Sunday, January 9, 2011

Reflection Post

When I chose the book The Dumbest Generation, How the digital Age stupifies Young America and Jeopardizes our Future, I thought that the book wouldn't be as strong in language as it was. I was astounded at the harsh terminology of the book the Bauerlein wrote. It hit rather close to home given that I am a high school teacher and all. I do agree with some of the items that were listed in the book, such as when he talks about how the average 10 year olds room looks like a multimedia center. This is so true. I have a young nephew who will be 4 this month and it seems that he is more technology savvy than I am. I was disappointed in that he really didn't offer much in the way to encorporate what is going on. It was pretty much dissing on the current generation. All in all I enjoyed the book and am not disappointed in spending the time reading it.

Saturday, January 8, 2011

Reflection Post

In the book The Dumbest Generation, I was surprised to read about how Bauerlein believes technology is making students “dumber”. I agree with some of his opinions but have a difficult time understanding others. The digital tools are reshaping our world and the older generations are having a difficult time with the change. Bauerlein believes that technology is not letting students learn and think on their own. I agree that websites like Facebook and My Space have no educational value. I am also concerned because students are spending the majority of their time on these sites instead of reading a book or writing complete sentences. I am also concerned about the students that are unable to spell because they are so use to spell check. I am afraid to say that the times when students needed to open a book and write on a piece of paper is becoming more and more rare. Many people use computers everyday to do their work, communicate, fill out resumes, research information, etc. Also people are using Kindles/computers instead of a books and newspapers to read information. I think, as an educator, we need to be more aware and accepting of the changes in technology. I believe that if educators related more of their assignments to the internet the students would be more willing to complete them. As an educator, I plan on using a variety of technologies in my classroom to help stimulate student’s interest and keep current with all the changes. I will also be more aware of some of Bauerlein’s concern with the change in technology. I believe that having a mixture of technology and “traditional” ways of teaching is the most effective way to reach many of the students.

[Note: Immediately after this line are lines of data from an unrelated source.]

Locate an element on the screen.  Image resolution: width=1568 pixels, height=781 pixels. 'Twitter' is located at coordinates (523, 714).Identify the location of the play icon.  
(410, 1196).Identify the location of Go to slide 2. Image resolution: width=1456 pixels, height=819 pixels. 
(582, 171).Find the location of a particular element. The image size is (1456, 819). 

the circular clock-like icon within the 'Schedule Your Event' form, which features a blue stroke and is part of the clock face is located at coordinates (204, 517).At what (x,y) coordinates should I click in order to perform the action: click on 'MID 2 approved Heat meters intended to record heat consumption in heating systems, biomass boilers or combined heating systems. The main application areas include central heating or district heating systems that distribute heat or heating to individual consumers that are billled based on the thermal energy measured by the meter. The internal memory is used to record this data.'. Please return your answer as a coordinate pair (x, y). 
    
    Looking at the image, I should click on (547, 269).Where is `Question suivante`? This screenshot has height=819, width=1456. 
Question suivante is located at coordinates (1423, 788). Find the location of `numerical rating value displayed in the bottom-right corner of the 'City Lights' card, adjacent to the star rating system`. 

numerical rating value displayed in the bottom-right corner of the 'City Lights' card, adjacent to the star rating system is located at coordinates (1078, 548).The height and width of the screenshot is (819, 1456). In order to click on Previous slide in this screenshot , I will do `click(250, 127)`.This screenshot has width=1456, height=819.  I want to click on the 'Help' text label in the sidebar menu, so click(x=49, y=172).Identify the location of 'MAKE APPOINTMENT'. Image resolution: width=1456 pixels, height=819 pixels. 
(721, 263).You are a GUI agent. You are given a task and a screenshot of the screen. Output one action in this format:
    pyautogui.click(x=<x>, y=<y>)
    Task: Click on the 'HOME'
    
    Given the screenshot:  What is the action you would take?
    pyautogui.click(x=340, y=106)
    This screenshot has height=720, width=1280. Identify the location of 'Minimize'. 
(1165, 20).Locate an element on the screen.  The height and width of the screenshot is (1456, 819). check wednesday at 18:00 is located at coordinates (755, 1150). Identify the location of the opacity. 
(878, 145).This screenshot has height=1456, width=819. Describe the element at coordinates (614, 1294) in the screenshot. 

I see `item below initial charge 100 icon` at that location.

Tuesday, December 21, 2010

Deb's Summary Post

After reading “The Dumbest Generation-How the Digital Age Stupefies Young Americans and Jeopardizes Our Future” by Mark Bauerlein, I have a new opinion concerning technology and this generation. I don’t agree with everything that Bauerlein wrote about, but agree he does make some good points. The digital age was supposed to make gaining information easier and thus increase student achievement. Bauerlein repeatedly states facts that go against this statement. He said, “The enhancements and prosperities claimed to turn young Americans into astute global citizens and liberated consumers sometimes actually conspire against intellectual growth.” (Pg. 36) The example he used to describe this statement was, “A middle-class teenager may attend a decent high school and keep a B+ average, pack an iPod and a handheld, volunteer through his church, save for a car, and aim for college, and still not know what the Soviet Union was or how to compute a percentage.” (Pg. 36)
Unfortunately, I see this happening with my own children. They have learned how to use the technology available to them to socialize with friends, watch movies, and listen to music. What they haven’t learned it how to use it correctly for gathering information. My oldest son is in his first year of college and graduated from a high school that was involved with the laptop program. He has had to submit his assignments electronically for 4 years. Now in a college situation, he is unable to write a rough draft for his English class. He struggles with expanding his thoughts and getting them on paper, but he can download any type of program needed to stay in touch with his peers.
Bauerlein goes on to explain the 2006 report called “How Well Are Students Learning” on page 195. The basic summary of this report states, “Countries with more confident students who enjoy the subject matter—and with teachers who strive to make mathematics relevant to students ‘daily lives—do not do as well as countries that rank lower on indices of confidence, enjoyment, and relevance.“(Pg. 195) What this tells me is that everything that we are asking our public education teachers to do to increase student success and promote that connection to real world aspects, is lowering this group of young adults chance to be a great addition to society, compared to other countries. That’s sad. Students need to learn independence and work habits in order to succeed. We need to step back and reevaluate whether the digital age technology is being an assistive device or a threat to the education of our students.